While exposure of humans to environmental hazards often occurs with complex chemical mixtures, most existing toxicity data and tools are for single compounds. An approach to estimating toxicity of mixtures is provided by the GHS additivity formula, which is based on the acute toxicity estimate of ingredients. The concentration-addition method assumes that all components in the mixture share the same mechanism of toxicity and the toxicity of the mixture is sum of their concentration and potency. Air Force researchers used data in the NICEATM Integrated Chemical Environment (ICE) for assessment of acute oral toxicity of mixtures. The ICE database contains in vivo acute oral toxicity data for about 10,000 chemicals and more than 500 mixtures. By using the available experimental data for single compounds, the GHS category could be calculated for 273 mixtures. Use of CATMoS predictions available via OPERA enabled toxicity estimates for 487 mixtures with 69% accuracy for GHS classification. For 172 mixtures with two or more active ingredients, the accuracy rate was 78%. These results demonstrate that CATMoS together with the additivity formula can be used to predict GHS category for chemical mixtures.

Use of a PBPK Model to Derive a Human-equivalent Dose

CCDC CBC has successfully used physiologically based PK modeling to derive a high-fidelity human-equivalent dose of the ultra-potent opioid carfentanil.
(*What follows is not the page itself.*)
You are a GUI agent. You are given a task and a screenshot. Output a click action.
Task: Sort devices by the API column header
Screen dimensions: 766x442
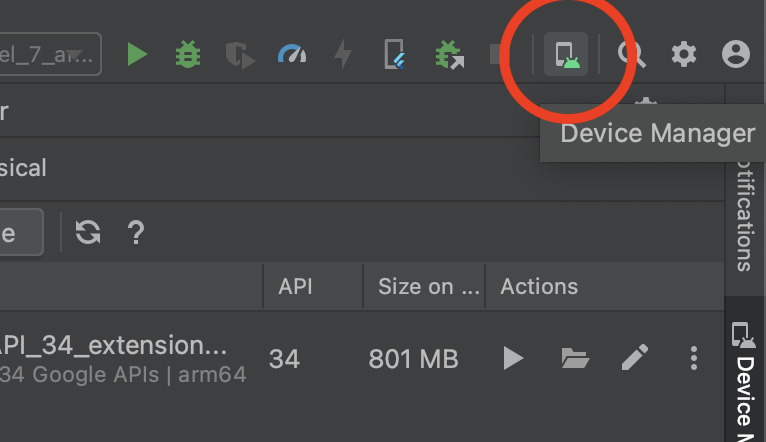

This effort included validating the pharmacokinetics of carfentanil in an in vivo rabbit model with the rabbit PBPK in silico model, converting to a human physiology of interest, and then calculating an equivalent dose by optimizing the maximal plasma concentration and area under the curve of the PK profile. CCDC CBC’s predicted human-equivalent lethal dose of carfentanil differed from that of the U.S. Drug Enforcement Administration by only 50 ng. CCDC CBC’s PK profile is also supported by a Canadian report of an overdose of carfentanil by inhalation administration in which periodic blood samples were analyzed for carfentanil concentration from admission into the emergency department until discharge.

Current efforts aim to convert this intravenous human equivalent dose into an inhaled dose by using the PBPK model’s pulmonary administration module. Additionally, CCDC CBC aims to predict dermal absorption in a reliable way using the transdermal module of their PBPK software suite.